- Document section -
____________

Farming is a lifestyle and business. That’s what farmers and entrepreneurs Donald and Doris Kidd of Kidd Farm want those considering it to know. The husband and wife team got into farming as a second career specifically for the lifestyle, which took them out of the city and into the country. What they found was that to make a living from it, they needed to find their own niche and think like entrepreneurs. 

Today on Farms, Food and You, we talk to Doris and Donald Kidd — some of the few producers of elephant garlic in the state — to discover what it means to be a niche farmer and how a community of younger farmers and entrepreneurs at the Black Farmers Market in Raleigh and Durham helped them expand their scope and their market sales.

Donald and Doris Kidd were not strangers to farming when they decided to leave downtown Raleigh and start a farm in 1989. The former school teacher and boiler inspector for the N.C. Department of Labor took their pensions and bought 16 acres in Johnston County with plans to farm as they had growing up.

____________

- Collected data -
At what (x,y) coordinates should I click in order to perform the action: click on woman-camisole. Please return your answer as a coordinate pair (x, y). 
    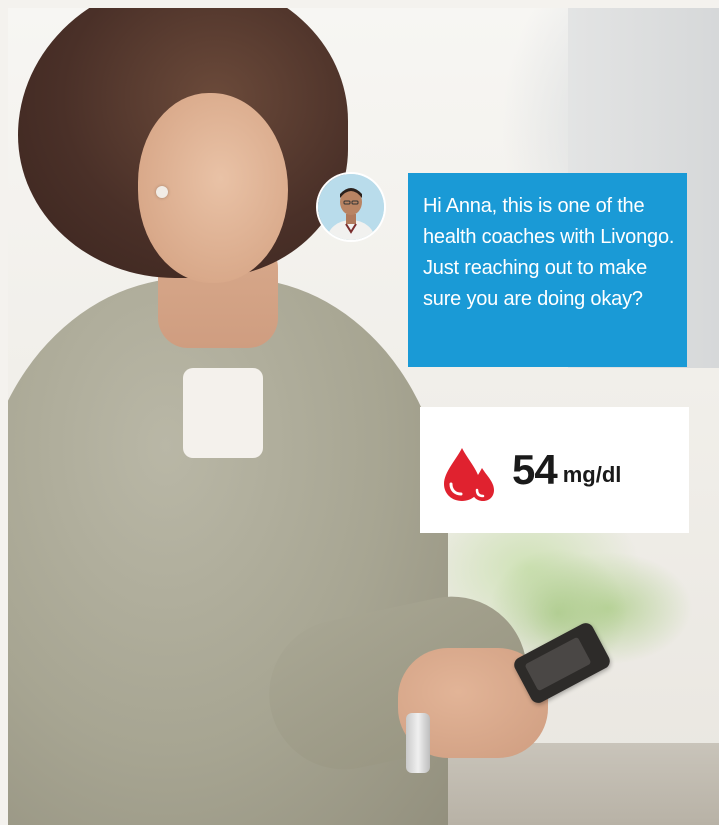
    Looking at the image, I should click on (223, 413).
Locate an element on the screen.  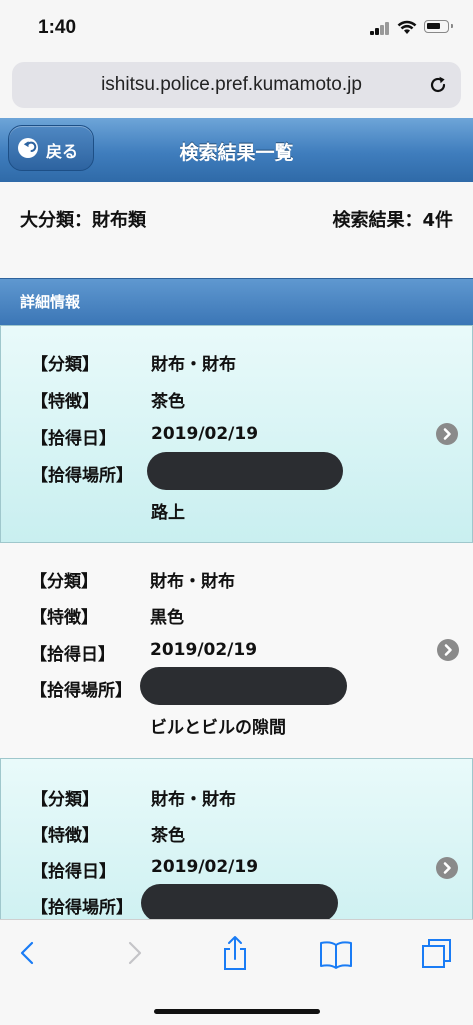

____________

- Exercises -
[1] Repeat word for word the part of the Kidd Farm article starting at "Today on Farms, Food" and ending at "their market sales.".
[2] Answer these questions using the Kidd Farm article:
(a) What drew the Kidds to farming as a second career?
(b) What crop are the Kidds among the few producers of in the state?
(c) How many acres did they buy, and in which county?

- Responses -
[1]
Today on Farms, Food and You, we talk to Doris and Donald Kidd — some of the few producers of elephant garlic in the state — to discover what it means to be a niche farmer and how a community of younger farmers and entrepreneurs at the Black Farmers Market in Raleigh and Durham helped them expand their scope and their market sales.

[2]
(a) The lifestyle, which took them out of the city and into the country.
(b) Elephant garlic.
(c) 16 acres, in Johnston County.